*Consigne*
Recopiez à l'identique l'ensemble des enregistrements ci-dessous, ligne par ligne, sans en modifier un seul caractère.

*Entrées extraites*
-=-=-
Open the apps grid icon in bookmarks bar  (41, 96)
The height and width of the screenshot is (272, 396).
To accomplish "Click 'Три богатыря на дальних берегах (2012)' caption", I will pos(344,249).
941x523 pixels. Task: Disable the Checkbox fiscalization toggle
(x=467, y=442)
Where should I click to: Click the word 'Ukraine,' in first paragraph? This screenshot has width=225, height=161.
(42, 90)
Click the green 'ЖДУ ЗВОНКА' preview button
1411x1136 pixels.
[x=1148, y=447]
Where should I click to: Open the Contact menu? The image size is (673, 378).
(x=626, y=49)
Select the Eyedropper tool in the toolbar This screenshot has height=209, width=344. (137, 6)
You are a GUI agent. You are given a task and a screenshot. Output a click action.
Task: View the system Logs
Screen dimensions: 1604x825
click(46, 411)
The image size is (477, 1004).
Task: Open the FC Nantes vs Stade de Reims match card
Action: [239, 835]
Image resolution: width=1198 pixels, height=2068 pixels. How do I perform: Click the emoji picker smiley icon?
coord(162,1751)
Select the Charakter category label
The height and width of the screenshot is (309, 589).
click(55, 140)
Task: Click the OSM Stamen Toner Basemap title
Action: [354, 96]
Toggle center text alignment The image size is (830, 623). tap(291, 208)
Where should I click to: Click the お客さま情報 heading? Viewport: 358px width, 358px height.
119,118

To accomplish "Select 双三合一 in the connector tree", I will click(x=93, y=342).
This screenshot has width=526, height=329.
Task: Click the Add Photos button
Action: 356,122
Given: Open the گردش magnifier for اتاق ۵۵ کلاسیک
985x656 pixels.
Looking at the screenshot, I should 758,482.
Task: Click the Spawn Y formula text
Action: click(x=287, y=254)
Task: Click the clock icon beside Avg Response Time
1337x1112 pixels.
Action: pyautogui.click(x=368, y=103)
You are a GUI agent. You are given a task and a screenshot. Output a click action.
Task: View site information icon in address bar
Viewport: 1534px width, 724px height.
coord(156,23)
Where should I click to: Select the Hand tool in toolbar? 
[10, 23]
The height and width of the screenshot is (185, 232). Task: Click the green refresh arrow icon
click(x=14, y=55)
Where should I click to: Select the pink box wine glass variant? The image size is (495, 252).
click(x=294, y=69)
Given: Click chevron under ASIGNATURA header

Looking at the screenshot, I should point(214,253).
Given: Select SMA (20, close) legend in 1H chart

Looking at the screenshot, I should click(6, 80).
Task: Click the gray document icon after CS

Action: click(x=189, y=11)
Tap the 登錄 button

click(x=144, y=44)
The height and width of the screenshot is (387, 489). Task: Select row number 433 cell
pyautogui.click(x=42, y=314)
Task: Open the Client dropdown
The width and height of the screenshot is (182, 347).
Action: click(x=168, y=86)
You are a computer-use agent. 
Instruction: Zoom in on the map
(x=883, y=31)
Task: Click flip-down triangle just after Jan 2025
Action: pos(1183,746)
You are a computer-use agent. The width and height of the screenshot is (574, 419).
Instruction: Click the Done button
-=-=-
*Sortie complète*
Open the apps grid icon in bookmarks bar  (41, 96)
The height and width of the screenshot is (272, 396).
To accomplish "Click 'Три богатыря на дальних берегах (2012)' caption", I will pos(344,249).
941x523 pixels. Task: Disable the Checkbox fiscalization toggle
(x=467, y=442)
Where should I click to: Click the word 'Ukraine,' in first paragraph? This screenshot has width=225, height=161.
(42, 90)
Click the green 'ЖДУ ЗВОНКА' preview button
1411x1136 pixels.
[x=1148, y=447]
Where should I click to: Open the Contact menu? The image size is (673, 378).
(x=626, y=49)
Select the Eyedropper tool in the toolbar This screenshot has height=209, width=344. (137, 6)
You are a GUI agent. You are given a task and a screenshot. Output a click action.
Task: View the system Logs
Screen dimensions: 1604x825
click(46, 411)
The image size is (477, 1004).
Task: Open the FC Nantes vs Stade de Reims match card
Action: [239, 835]
Image resolution: width=1198 pixels, height=2068 pixels. How do I perform: Click the emoji picker smiley icon?
coord(162,1751)
Select the Charakter category label
The height and width of the screenshot is (309, 589).
click(55, 140)
Task: Click the OSM Stamen Toner Basemap title
Action: [354, 96]
Toggle center text alignment The image size is (830, 623). tap(291, 208)
Where should I click to: Click the お客さま情報 heading? Viewport: 358px width, 358px height.
119,118

To accomplish "Select 双三合一 in the connector tree", I will click(x=93, y=342).
This screenshot has width=526, height=329.
Task: Click the Add Photos button
Action: 356,122
Given: Open the گردش magnifier for اتاق ۵۵ کلاسیک
985x656 pixels.
Looking at the screenshot, I should 758,482.
Task: Click the Spawn Y formula text
Action: click(x=287, y=254)
Task: Click the clock icon beside Avg Response Time
1337x1112 pixels.
Action: pyautogui.click(x=368, y=103)
You are a GUI agent. You are given a task and a screenshot. Output a click action.
Task: View site information icon in address bar
Viewport: 1534px width, 724px height.
coord(156,23)
Where should I click to: Select the Hand tool in toolbar? 
[10, 23]
The height and width of the screenshot is (185, 232). Task: Click the green refresh arrow icon
click(x=14, y=55)
Where should I click to: Select the pink box wine glass variant? The image size is (495, 252).
click(x=294, y=69)
Given: Click chevron under ASIGNATURA header

Looking at the screenshot, I should point(214,253).
Given: Select SMA (20, close) legend in 1H chart

Looking at the screenshot, I should click(6, 80).
Task: Click the gray document icon after CS

Action: click(x=189, y=11)
Tap the 登錄 button

click(x=144, y=44)
The height and width of the screenshot is (387, 489). Task: Select row number 433 cell
pyautogui.click(x=42, y=314)
Task: Open the Client dropdown
The width and height of the screenshot is (182, 347).
Action: click(x=168, y=86)
You are a computer-use agent. 
Instruction: Zoom in on the map
(x=883, y=31)
Task: Click flip-down triangle just after Jan 2025
Action: pos(1183,746)
You are a computer-use agent. The width and height of the screenshot is (574, 419).
Instruction: Click the Done button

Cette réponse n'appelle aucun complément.